Exercise objective –
Rewrite the passage on the student accused of cheating, starting at "William Quarterman, a" and ending at "a Google Doc.", with "ChatGPT" changed to "a chatbot".

Excerpt to read –
☆ ☆ ☆ ☆ ☆ ☆ ☆

William Quarterman, a student at the University of California at Davis, was accused of cheating. His professor said he’d used ChatGPT to take a history exam, the charge buttressed by GPTZero, one of the many new tools that have emerged to try to detect student use of generative AI systems.
Quarterman swore his innocence, though, and he was later let off the hook after he presented the log of changes he made in a Google Doc.
The case raises a point of contention over the use of algorithmic writing detectors — tests of the software have found a high percentage of “false positives” — and there are now examples of cases when accusations that students used AI turned out to be unsubstantiated or were later dropped.
Some chafe at the term false positive — arguing that, because flags raised by these detectors are meant to be used as a start of a conversation, not proof, the term can give the wrong impression. Academic integrity watchdogs also point out that a dismissal of cheating charges does not mean no misconduct occurred, only that it wasn’t proven. Google Docs may be an important tool in establishing authorship for students accused of plagiarism in the future, argues Derek Newton, author of the academic integrity newsletter The Cheat Sheet.
Regardless, the issue is on the radar of the detection services themselves.

☆ ☆ ☆ ☆ ☆ ☆ ☆

Dataset extract –
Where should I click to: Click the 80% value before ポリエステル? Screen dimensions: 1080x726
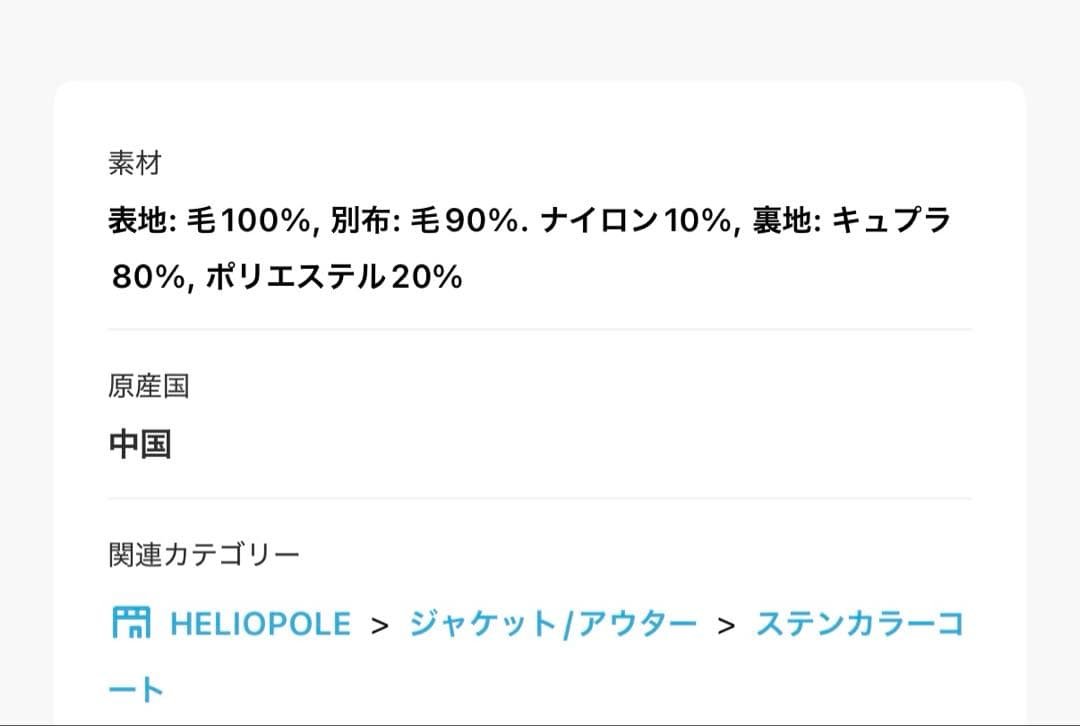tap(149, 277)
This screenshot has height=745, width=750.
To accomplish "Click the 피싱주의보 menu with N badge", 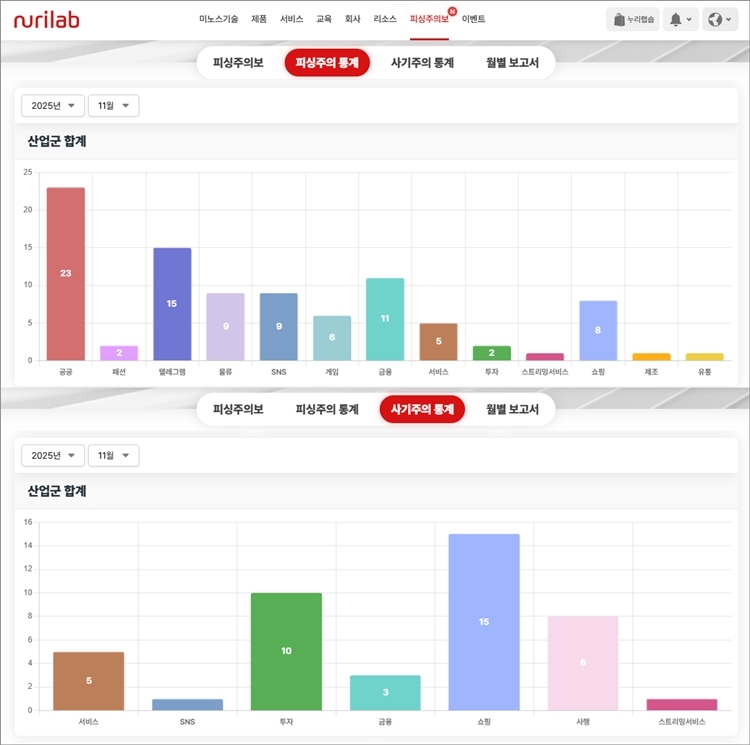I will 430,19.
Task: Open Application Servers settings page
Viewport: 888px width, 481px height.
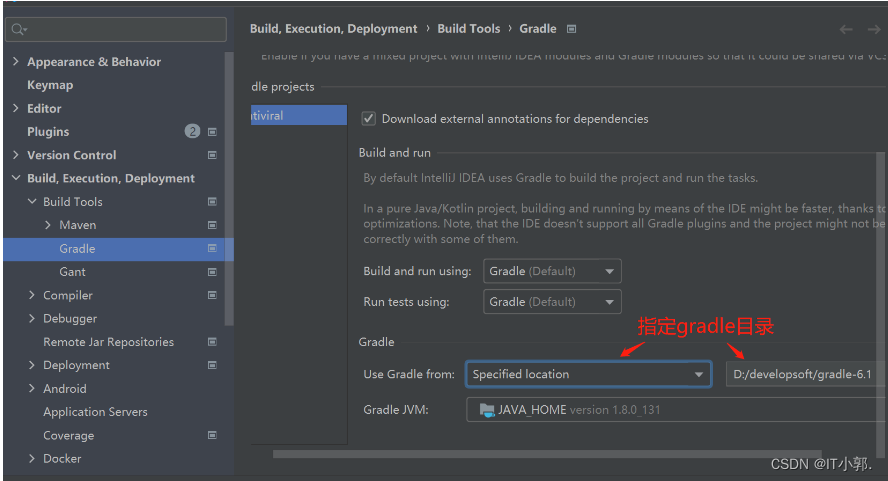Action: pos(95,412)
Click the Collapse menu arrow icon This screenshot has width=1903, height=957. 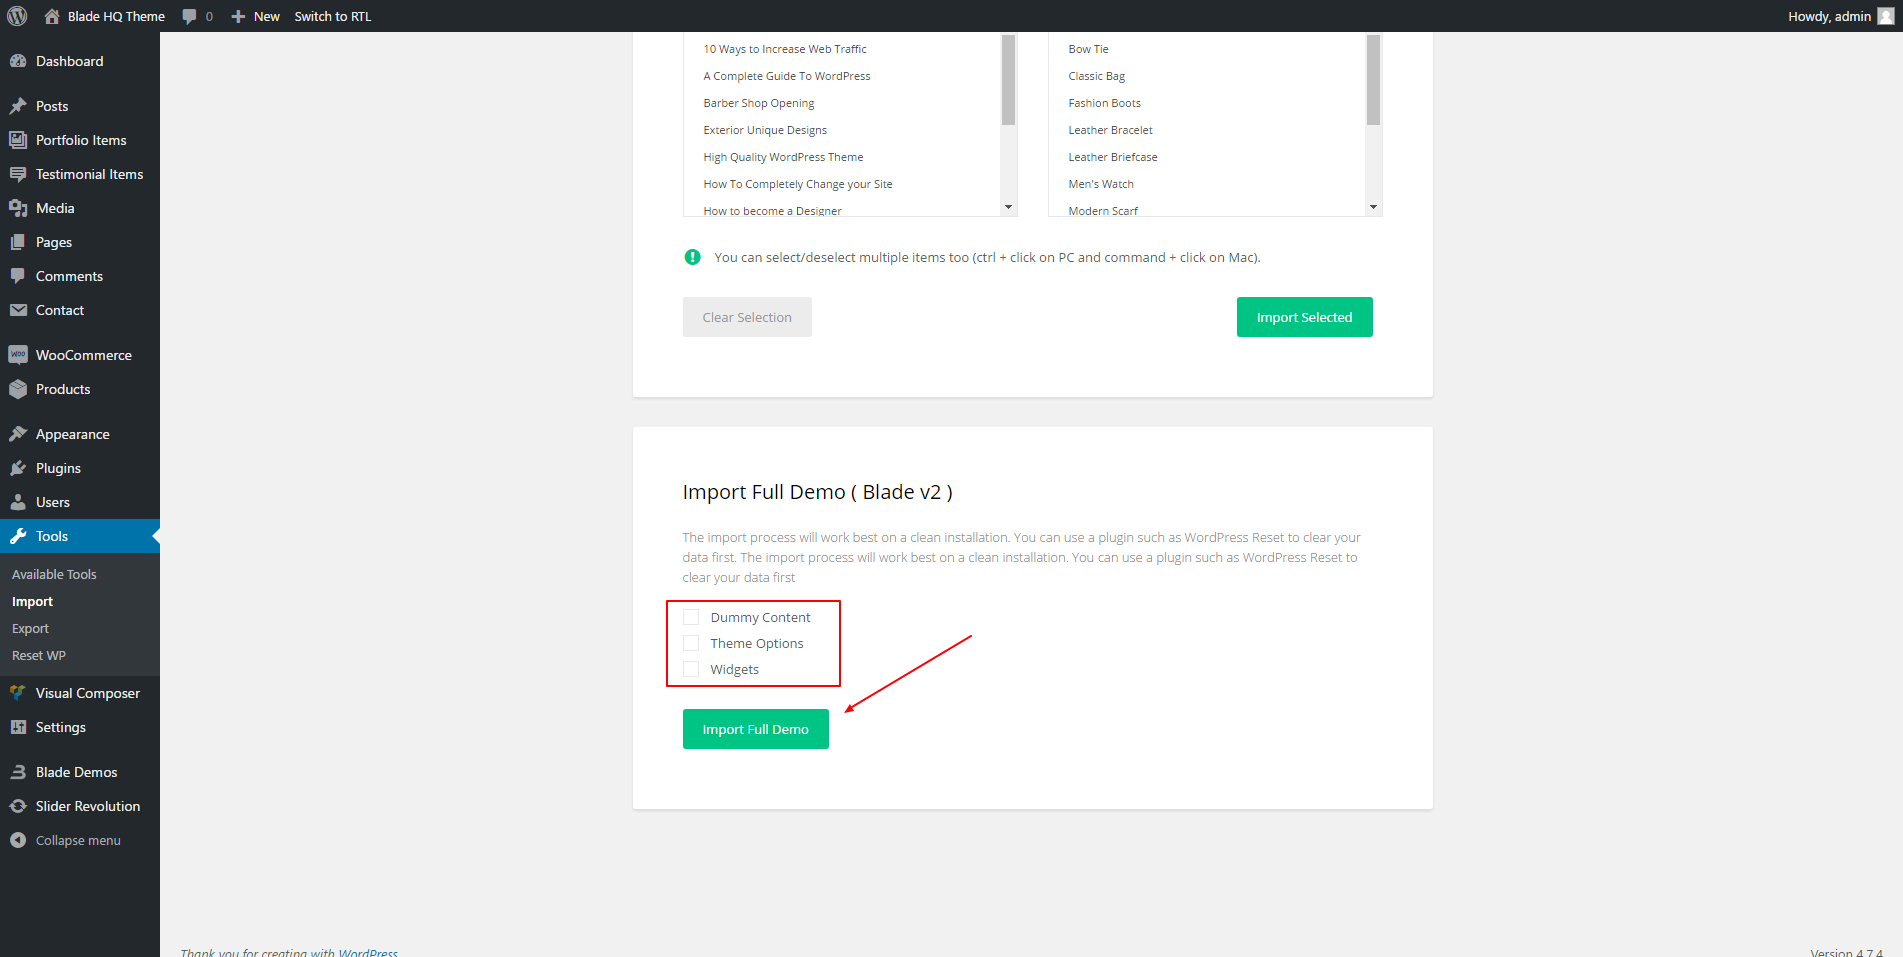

☆ ☆ ☆ ☆ ☆ ☆ ☆

Written answer –
William Quarterman, a student at the University of California at Davis, was accused of cheating. His professor said he’d used a chatbot to take a history exam, the charge buttressed by GPTZero, one of the many new tools that have emerged to try to detect student use of generative AI systems.
Quarterman swore his innocence, though, and he was later let off the hook after he presented the log of changes he made in a Google Doc.